There are two ways to describe what a big deal it was to receive this toy as a Christmas gift in 1970-something. First, it was high tech entertainment for the time when games, like the people who played them, were decidedly analog. It was an era when, if sleeping didn’t provide sufficient distraction on a long car trip, you could stare out the window or read a book. Second, it’s indicative that Pelé wasn’t merely the Michael Jordan of his time; he was an amalgamation of every single athlete in every sport, as well as the coolest rock star, actor, politician, and superhero. He was Pelé.
Pelé was among the first icons who could be—and always was—known by a single name, and he was ubiquitous before attaining ubiquity was the apotheosis, after achievement and wealth, of any celebrity’s career. It’s all but impossible, in 2022, to articulate how well-known, and beloved, Pelé was in a pre-internet world.
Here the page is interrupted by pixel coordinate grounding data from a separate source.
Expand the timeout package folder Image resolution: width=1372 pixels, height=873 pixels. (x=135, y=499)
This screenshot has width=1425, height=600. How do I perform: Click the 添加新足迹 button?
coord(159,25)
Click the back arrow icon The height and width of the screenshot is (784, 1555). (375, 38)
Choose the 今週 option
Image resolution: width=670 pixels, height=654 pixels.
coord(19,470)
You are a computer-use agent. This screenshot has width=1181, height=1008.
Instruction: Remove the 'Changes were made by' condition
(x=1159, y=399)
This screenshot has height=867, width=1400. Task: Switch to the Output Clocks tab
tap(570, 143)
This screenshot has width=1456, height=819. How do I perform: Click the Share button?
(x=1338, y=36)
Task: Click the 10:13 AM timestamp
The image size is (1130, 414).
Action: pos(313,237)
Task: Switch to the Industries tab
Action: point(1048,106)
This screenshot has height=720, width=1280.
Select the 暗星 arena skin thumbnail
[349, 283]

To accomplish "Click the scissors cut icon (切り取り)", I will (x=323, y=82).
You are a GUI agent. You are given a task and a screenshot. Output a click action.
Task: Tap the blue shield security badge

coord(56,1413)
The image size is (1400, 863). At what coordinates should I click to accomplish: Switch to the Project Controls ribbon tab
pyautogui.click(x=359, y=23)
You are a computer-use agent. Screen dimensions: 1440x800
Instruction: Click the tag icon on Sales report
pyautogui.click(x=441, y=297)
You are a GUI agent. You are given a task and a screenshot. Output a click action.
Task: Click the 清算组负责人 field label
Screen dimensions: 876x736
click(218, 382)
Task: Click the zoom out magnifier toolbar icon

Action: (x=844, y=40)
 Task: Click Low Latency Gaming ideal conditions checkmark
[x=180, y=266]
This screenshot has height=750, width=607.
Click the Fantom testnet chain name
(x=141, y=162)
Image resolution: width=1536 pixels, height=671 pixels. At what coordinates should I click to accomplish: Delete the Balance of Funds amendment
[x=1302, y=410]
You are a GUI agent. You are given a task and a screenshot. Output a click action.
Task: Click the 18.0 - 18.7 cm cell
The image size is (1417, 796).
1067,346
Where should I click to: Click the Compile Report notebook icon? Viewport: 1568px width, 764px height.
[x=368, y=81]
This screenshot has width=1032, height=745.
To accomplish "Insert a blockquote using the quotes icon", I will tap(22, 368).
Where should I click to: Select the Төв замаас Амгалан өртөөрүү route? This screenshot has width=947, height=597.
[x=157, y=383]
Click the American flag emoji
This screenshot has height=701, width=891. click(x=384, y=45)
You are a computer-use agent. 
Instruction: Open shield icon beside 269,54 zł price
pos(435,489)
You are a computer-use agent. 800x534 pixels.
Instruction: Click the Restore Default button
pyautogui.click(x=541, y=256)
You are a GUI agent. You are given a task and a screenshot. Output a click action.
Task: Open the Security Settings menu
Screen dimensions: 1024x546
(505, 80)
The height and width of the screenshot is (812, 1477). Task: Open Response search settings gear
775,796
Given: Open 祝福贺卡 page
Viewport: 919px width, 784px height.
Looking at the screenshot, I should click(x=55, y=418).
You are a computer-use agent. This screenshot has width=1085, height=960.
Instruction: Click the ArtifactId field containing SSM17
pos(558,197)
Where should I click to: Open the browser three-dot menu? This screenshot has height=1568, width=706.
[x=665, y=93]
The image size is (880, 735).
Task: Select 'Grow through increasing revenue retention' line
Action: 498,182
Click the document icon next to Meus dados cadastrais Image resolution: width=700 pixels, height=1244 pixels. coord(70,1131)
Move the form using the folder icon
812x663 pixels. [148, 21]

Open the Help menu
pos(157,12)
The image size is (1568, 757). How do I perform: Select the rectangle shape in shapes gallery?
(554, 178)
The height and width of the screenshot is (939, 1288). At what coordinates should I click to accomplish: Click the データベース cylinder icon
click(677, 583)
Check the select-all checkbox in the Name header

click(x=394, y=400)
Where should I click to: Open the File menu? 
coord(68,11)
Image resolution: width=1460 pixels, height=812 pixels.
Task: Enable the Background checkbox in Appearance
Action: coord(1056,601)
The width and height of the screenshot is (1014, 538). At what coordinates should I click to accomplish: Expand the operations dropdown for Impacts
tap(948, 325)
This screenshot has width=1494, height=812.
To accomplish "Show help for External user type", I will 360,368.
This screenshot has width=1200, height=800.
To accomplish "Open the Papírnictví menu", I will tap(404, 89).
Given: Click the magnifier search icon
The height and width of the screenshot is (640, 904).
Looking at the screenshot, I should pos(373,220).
As the man himself once remarked, the arrogance underscored by its unassailable truth: “Wherever you go, there are three icons that everyone knows: Jesus Christ, Pelé, and Coca-Cola.”
Pelé also did the impossible on more than one occasion. No, I’m not referring to his bicycle kicks, or his single-handedly making soccer gain traction in the United States (that it still languishes as the least popular of our major sports is a travesty that he can in no way be faulted for), or his winning role as a big-time movie actor (via the seminal soccer fantasy flick Victory); no, Pelé was even able to make Henry Kissinger, the seemingly unkillable cretin who has never found an opportunity or occasion he could not personally sully, seem prescient, even brilliant. It was Kissinger who helped convince Brazil to let their hero practice the beautiful game in America (Brazil had, in 1961, actually declared Pelé a non-exportable national treasure). To get a handle on the chain reaction of sports, culture, and surreal celebrity that ensued, the miraculous documentary Once in a Lifetime: The Extraordinary Story of the New York Cosmos cannot be more highly recommended.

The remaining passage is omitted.